Abstract
Short-term synaptic depression and facilitation often are elicited by different temporal patterns of activity. Short-term plasticity may contribute, therefore, to temporal filtering by impeding synaptic transmission for some temporal patterns of activity and facilitating transmission for other patterns. We examined this hypothesis by investigating whether short-term plasticity contributes to the temporal filtering properties of midbrain electrosensory neurons. Postsynaptic potentials were recorded in response to sensory stimuli and to direct stimulation of afferents, in vivo. Stimulating afferents with pairs of pulses at a rate of 20 pairs/sec ['tetanus (20 Hz)'] induced PSP depression. This PSP depression was similar to that observed for electrosensory stimuli of the same temporal frequency. Analysis of PSPs elicited by a pair of pulses that preceded versus followed the tetanus revealed that PSP depression was caused by synaptic depression, not by a loss of facilitation.

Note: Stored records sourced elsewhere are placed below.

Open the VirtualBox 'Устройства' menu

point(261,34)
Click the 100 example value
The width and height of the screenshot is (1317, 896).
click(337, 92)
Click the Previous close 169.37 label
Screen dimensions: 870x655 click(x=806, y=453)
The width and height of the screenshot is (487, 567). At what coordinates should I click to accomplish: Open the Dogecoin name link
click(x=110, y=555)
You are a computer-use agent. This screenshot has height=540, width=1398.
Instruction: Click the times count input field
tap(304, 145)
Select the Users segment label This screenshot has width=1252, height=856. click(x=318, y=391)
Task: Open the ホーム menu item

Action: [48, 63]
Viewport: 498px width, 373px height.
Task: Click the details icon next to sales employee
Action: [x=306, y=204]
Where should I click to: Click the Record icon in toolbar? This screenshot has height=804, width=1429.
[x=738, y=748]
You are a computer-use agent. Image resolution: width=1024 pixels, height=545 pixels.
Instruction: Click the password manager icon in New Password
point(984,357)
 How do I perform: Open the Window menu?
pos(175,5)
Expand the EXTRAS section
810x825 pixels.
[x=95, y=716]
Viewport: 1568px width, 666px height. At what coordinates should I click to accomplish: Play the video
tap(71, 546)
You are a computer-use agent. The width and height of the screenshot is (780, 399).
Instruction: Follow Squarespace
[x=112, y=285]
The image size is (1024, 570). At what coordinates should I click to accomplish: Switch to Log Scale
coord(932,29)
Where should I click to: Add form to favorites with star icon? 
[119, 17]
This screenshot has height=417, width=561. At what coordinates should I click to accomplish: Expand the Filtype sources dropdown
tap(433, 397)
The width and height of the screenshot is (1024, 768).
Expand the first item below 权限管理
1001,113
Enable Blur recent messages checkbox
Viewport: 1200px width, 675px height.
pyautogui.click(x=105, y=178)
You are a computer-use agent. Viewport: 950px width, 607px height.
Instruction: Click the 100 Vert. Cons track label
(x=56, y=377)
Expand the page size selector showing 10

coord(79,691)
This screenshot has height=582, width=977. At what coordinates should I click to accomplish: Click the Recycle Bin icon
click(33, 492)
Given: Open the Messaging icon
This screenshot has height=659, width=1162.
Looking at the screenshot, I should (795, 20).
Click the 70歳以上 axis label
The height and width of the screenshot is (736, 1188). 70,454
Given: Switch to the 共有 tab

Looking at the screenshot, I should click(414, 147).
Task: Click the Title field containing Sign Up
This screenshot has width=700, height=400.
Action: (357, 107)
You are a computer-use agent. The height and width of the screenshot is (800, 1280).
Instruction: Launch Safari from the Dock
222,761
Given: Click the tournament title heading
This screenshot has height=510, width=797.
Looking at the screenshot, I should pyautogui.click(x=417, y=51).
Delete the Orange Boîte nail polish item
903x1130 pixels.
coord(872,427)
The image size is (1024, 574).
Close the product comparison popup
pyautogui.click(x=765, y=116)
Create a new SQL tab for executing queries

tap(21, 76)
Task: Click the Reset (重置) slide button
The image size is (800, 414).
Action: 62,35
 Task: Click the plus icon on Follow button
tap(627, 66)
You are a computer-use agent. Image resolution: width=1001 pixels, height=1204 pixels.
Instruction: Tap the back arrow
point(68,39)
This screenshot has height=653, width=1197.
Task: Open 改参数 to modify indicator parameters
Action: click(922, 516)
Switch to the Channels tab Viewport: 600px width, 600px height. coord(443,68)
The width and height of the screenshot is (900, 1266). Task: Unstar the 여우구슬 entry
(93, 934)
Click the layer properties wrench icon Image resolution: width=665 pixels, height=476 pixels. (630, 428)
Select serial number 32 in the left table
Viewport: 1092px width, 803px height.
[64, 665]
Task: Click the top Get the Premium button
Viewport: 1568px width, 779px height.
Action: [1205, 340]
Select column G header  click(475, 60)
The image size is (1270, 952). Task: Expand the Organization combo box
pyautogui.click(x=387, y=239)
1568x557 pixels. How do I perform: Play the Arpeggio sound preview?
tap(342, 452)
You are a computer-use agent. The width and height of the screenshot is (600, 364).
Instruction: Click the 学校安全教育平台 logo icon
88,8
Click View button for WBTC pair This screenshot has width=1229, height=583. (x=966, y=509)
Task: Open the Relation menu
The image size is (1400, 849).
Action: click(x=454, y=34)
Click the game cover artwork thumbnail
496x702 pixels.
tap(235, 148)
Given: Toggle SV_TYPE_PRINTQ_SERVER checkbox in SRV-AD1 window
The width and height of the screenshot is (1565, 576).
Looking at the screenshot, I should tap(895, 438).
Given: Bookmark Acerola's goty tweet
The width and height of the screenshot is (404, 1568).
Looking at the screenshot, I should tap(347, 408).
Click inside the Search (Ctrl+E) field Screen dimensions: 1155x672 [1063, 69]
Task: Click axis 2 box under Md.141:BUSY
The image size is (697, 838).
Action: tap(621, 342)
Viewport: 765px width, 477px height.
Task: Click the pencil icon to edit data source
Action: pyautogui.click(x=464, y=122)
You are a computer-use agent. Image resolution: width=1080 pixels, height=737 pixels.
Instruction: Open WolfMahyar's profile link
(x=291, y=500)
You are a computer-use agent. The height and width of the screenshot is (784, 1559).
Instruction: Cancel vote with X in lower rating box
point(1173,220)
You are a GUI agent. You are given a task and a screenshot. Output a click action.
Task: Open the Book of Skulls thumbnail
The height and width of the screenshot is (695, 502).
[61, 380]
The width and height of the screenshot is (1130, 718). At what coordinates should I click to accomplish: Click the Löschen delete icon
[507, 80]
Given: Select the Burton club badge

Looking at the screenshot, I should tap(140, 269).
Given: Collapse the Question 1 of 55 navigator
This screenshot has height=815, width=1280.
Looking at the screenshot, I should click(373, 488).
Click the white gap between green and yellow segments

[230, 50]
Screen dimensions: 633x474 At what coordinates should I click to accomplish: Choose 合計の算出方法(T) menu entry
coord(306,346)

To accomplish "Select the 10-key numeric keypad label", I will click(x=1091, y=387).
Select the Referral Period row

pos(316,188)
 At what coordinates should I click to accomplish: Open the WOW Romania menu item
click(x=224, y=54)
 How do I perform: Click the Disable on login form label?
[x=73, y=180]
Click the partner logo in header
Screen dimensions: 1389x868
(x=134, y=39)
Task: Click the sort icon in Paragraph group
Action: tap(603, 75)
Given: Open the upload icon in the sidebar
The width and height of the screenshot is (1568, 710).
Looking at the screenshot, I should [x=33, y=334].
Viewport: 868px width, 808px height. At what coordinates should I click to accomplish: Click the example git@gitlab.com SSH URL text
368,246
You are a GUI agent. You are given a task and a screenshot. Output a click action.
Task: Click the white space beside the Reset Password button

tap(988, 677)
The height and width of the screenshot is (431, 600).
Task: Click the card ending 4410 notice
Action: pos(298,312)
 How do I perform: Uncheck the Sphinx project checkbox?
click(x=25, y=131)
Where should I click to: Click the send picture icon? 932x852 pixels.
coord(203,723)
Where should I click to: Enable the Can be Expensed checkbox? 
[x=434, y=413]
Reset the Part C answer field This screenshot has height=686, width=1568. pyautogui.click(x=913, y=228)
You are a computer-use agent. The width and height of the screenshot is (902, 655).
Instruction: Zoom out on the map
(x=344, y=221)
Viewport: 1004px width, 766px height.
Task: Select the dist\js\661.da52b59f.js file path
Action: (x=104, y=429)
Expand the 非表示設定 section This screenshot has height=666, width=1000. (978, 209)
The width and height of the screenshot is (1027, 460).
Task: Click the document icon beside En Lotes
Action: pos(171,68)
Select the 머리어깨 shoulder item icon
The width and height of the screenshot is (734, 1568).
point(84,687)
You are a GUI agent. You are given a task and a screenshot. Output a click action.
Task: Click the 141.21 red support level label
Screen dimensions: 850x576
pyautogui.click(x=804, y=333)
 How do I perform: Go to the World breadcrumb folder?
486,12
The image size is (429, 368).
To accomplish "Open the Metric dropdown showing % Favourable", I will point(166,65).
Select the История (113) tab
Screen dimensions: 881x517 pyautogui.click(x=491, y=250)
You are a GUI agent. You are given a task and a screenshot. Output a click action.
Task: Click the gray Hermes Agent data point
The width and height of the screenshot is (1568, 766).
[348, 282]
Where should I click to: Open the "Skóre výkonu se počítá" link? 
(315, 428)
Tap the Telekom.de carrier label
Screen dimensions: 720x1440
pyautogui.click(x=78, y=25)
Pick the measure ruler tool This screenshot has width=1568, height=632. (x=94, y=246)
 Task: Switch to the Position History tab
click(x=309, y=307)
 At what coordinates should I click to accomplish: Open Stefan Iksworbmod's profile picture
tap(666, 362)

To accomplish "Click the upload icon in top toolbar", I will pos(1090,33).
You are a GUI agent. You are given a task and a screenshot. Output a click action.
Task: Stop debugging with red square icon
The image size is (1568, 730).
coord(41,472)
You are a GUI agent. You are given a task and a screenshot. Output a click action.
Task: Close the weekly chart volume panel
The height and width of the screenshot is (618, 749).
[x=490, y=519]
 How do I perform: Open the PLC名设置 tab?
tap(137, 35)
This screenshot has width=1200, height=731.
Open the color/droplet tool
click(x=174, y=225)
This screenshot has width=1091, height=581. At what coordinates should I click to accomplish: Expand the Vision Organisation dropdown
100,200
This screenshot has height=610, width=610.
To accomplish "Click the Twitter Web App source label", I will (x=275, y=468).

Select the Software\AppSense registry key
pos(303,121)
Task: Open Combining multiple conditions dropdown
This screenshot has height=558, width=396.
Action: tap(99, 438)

Behavioral studies indicate that fish can detect slow changes in signal amplitude (slow AM) in backgrounds of fast fluctuations. Correspondingly, midbrain neurons respond well to slow AM even in the presence of fast AM. In many neurons, facilitation enhanced responses to trains (8-10 pulses; 100 Hz) that represented activity patterns elicited by slow AM, despite induction of synaptic depression by a tetanus (20 Hz). The interplay between synaptic depression and facilitation, therefore, can act as a filter of temporal information. Some neurons that showed little facilitation nonetheless responded to low temporal-frequency information after induction of depression by fast information; this likely results from the convergence of inputs with different temporal filtering properties.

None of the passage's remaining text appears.